Il termine dei 60 giorni entro il quale non può essere emesso un atto di accertamento, dopo aver concluso il periodo di controllo, deve essere calcolato prendendo a riferimento il momento della notifica dell’atto al contribuente e non la data della sua sottoscrizione da parte del responsabile dell’ufficio.
Lo sancisce la Corte di cassazione nella sentenza 15648 depositata il 9 luglio 2014.
La decisione apre ad alcune perplessità, volendo più che altro evitare di far perdere di efficacia un atto impositivo, piuttosto che basarsi su un’interpretazione rigorosa della legge.

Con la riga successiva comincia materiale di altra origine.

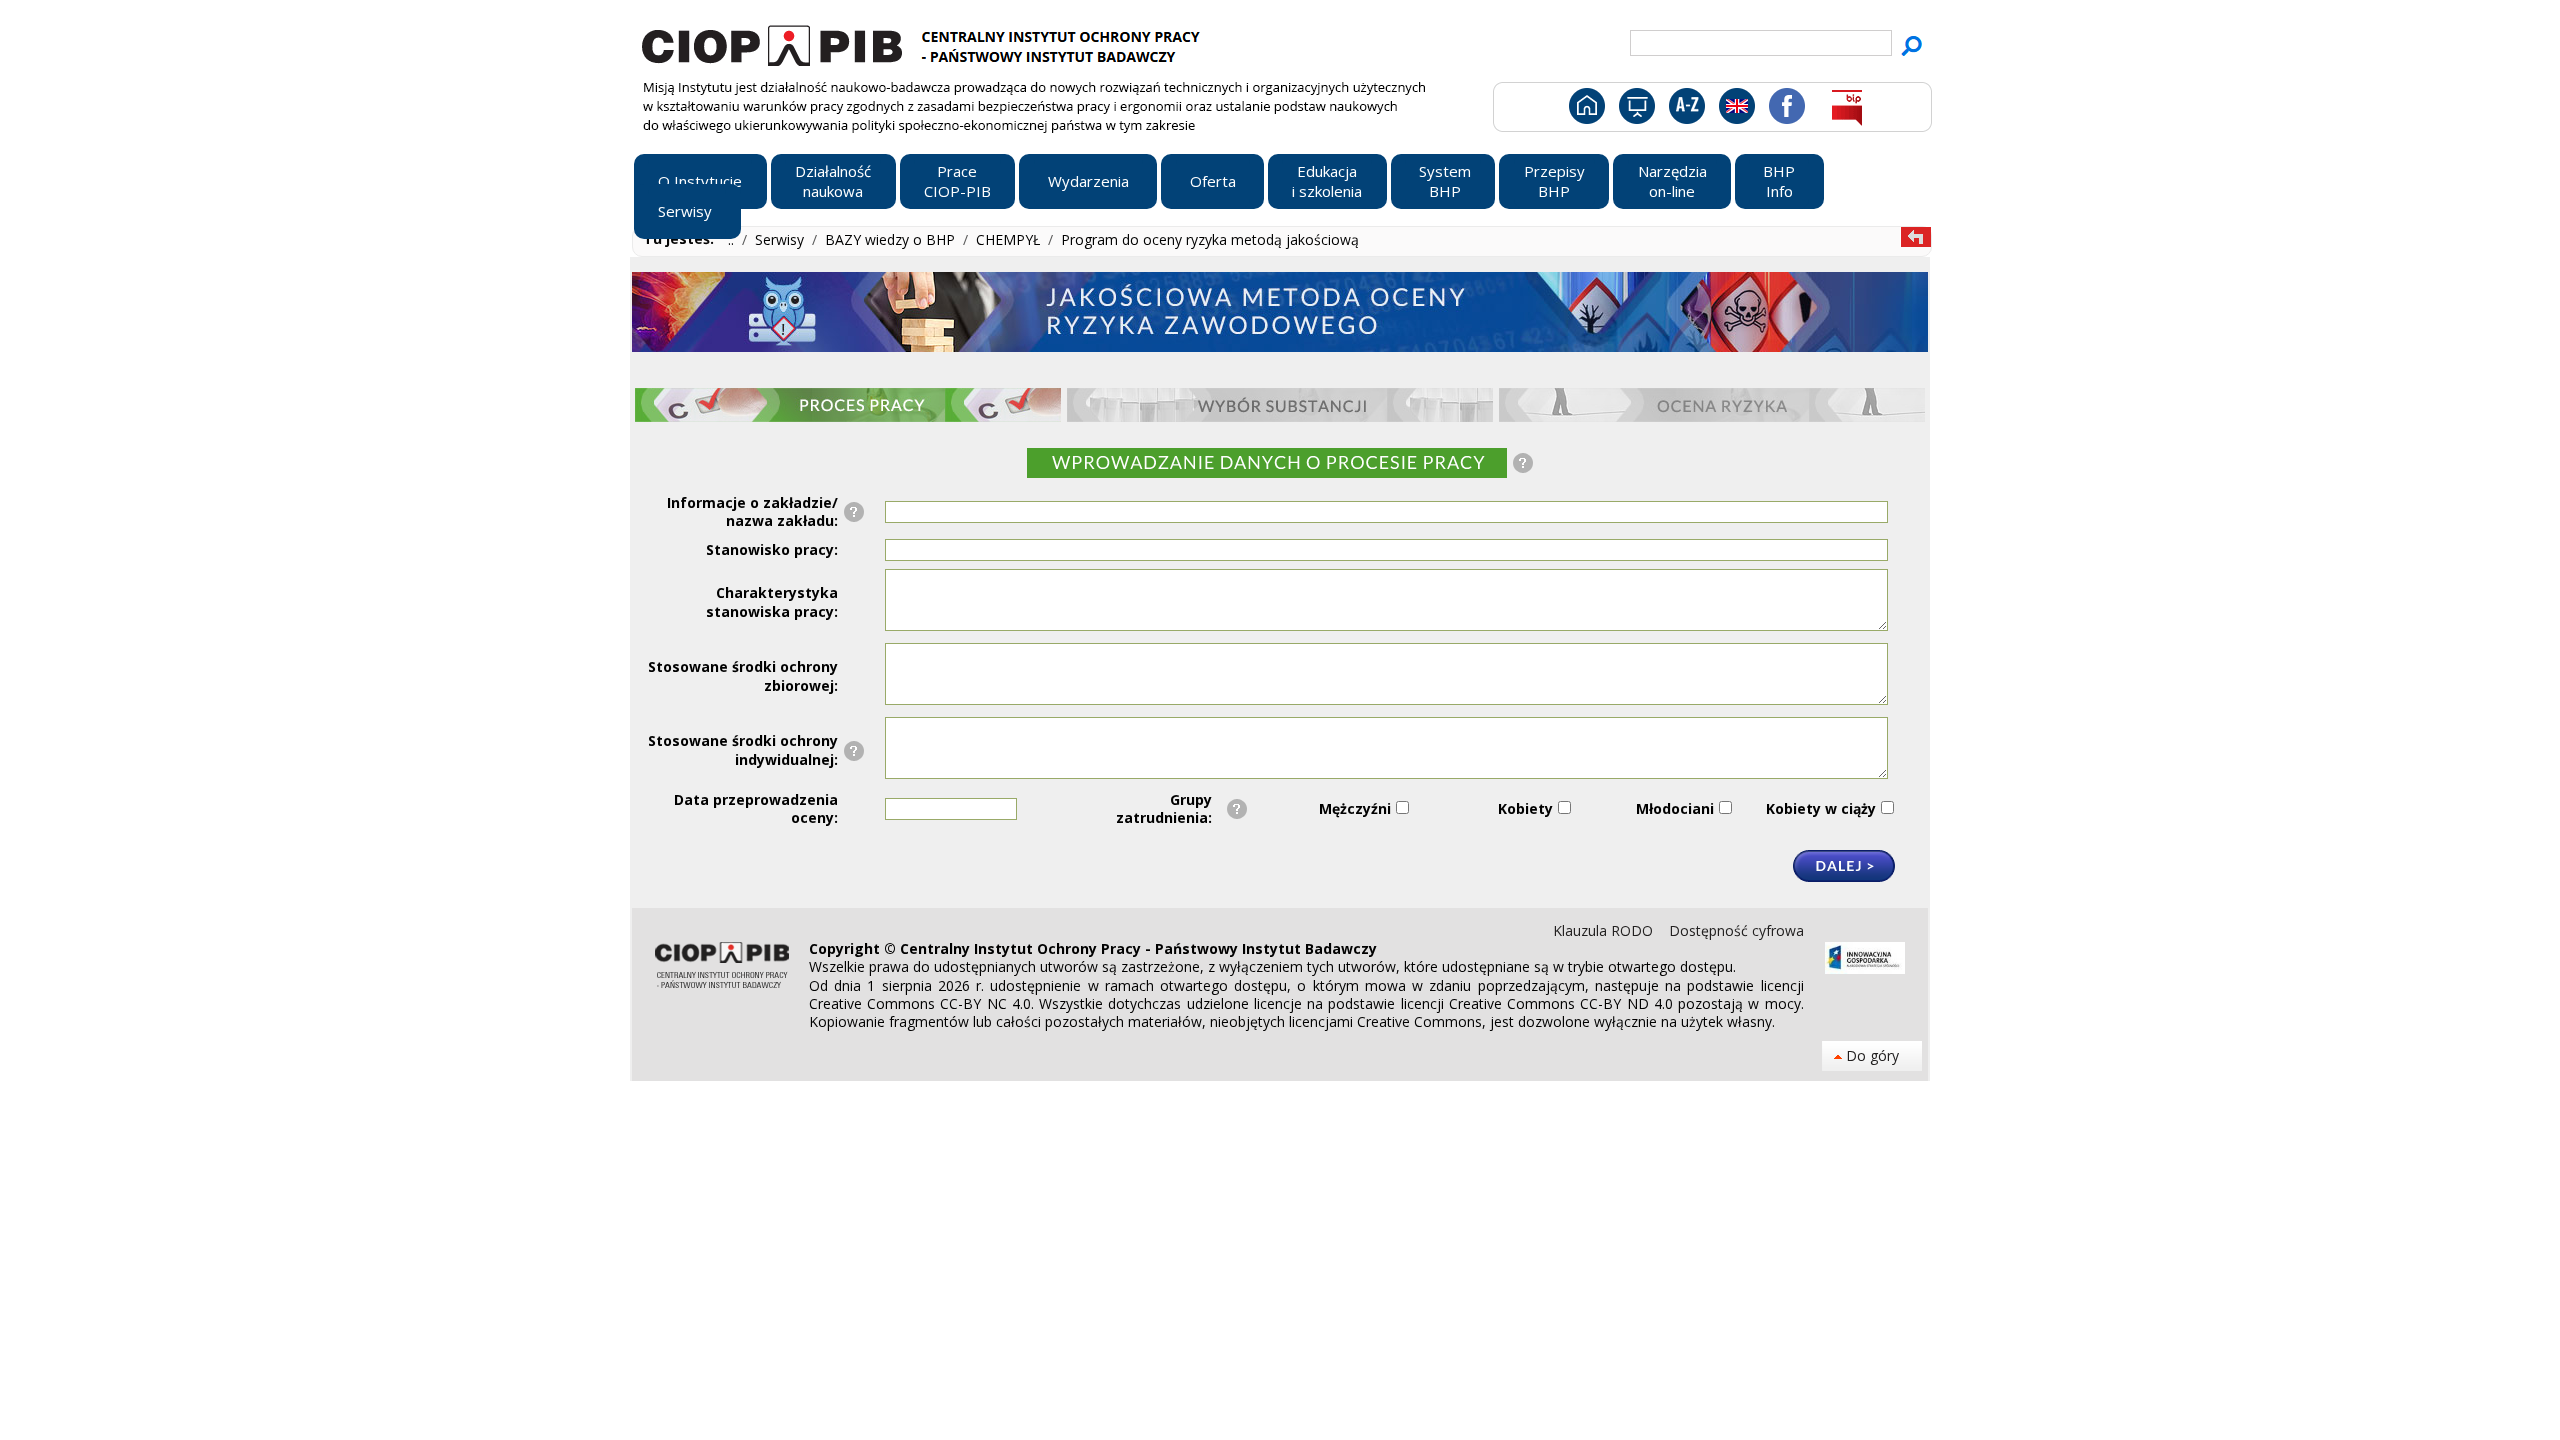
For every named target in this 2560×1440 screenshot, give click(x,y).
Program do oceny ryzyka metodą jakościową (1210, 239)
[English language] (1736, 110)
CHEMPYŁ (1010, 239)
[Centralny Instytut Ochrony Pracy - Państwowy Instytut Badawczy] (924, 43)
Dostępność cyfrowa (1736, 930)
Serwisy (781, 239)
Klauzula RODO (1605, 930)
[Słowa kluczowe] (1684, 110)
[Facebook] (1785, 110)
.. (733, 239)
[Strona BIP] (1846, 110)
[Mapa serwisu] (1635, 110)
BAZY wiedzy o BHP (892, 239)
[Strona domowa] (1585, 110)
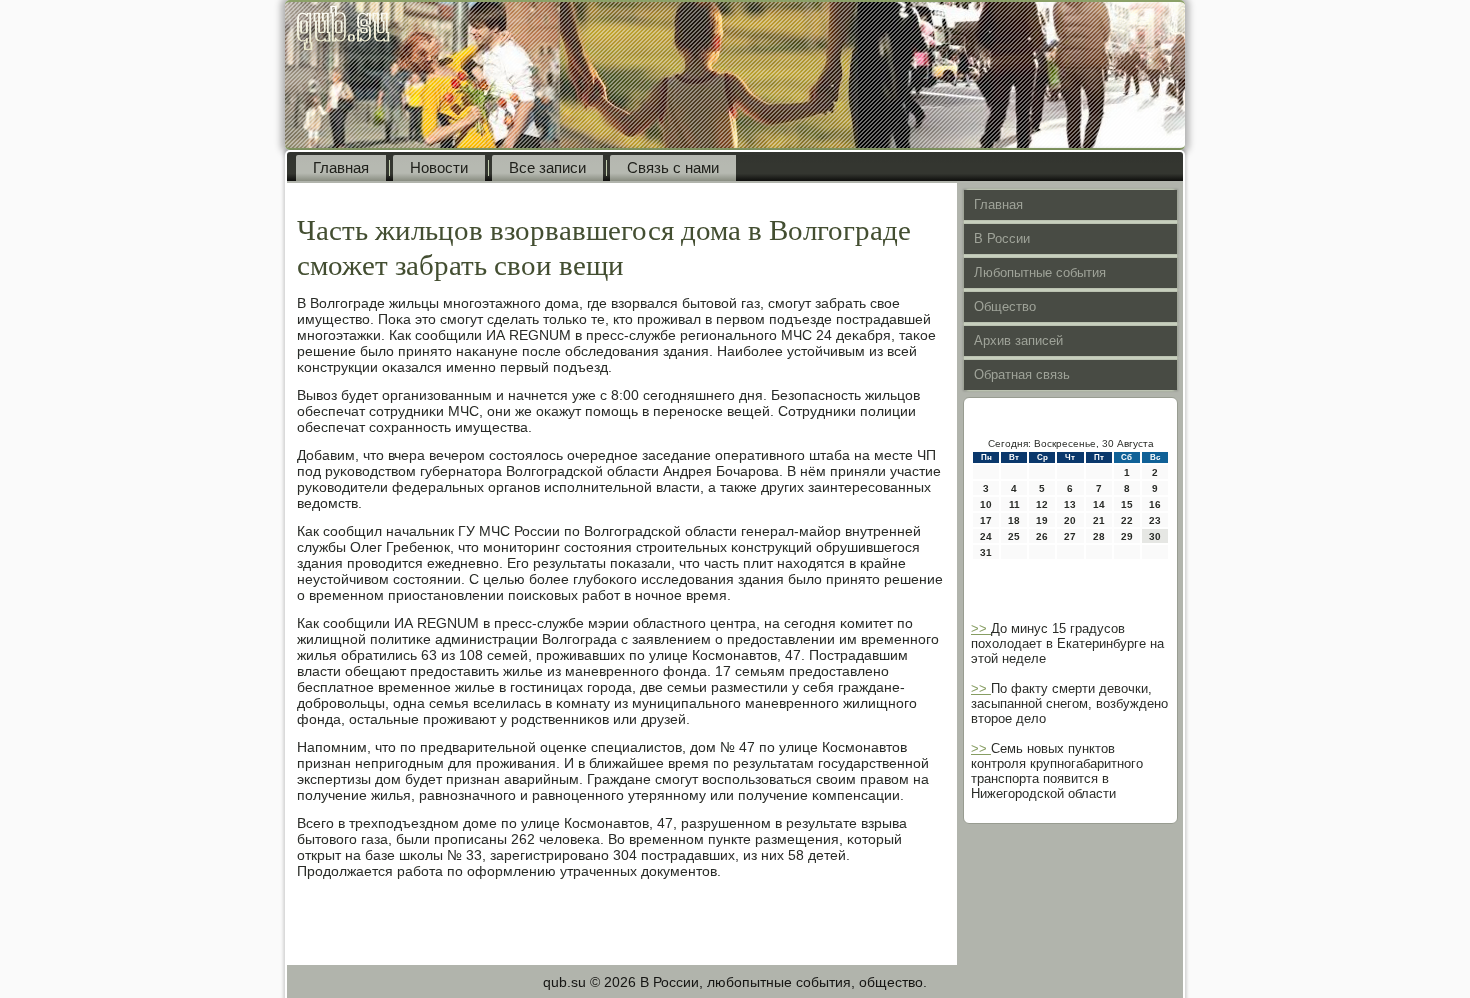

Il richiamo normativo, infatti, è all’articolo 12, comma 7, dello Statuto dei lavoratori che, di fatto, richiama espressamente il momento dell’emissione e non quello della notifica dell’atto, distinguendoli profondamente. Analogamente, la Corte non tiene, poi, conto anche delle Sezioni Unite, che hanno ritenuto non valido l’atto emesso ante tempum perché di fatto non garantisce il contraddittorio preventivo.
Nella sentenza, quindi, non si capisce perché si faccia riferimento al momento della notifica dell’atto dato che è con la sottoscrizione dell’atto impositivo che si determina l’impossibilità di un successivo contraddittorio.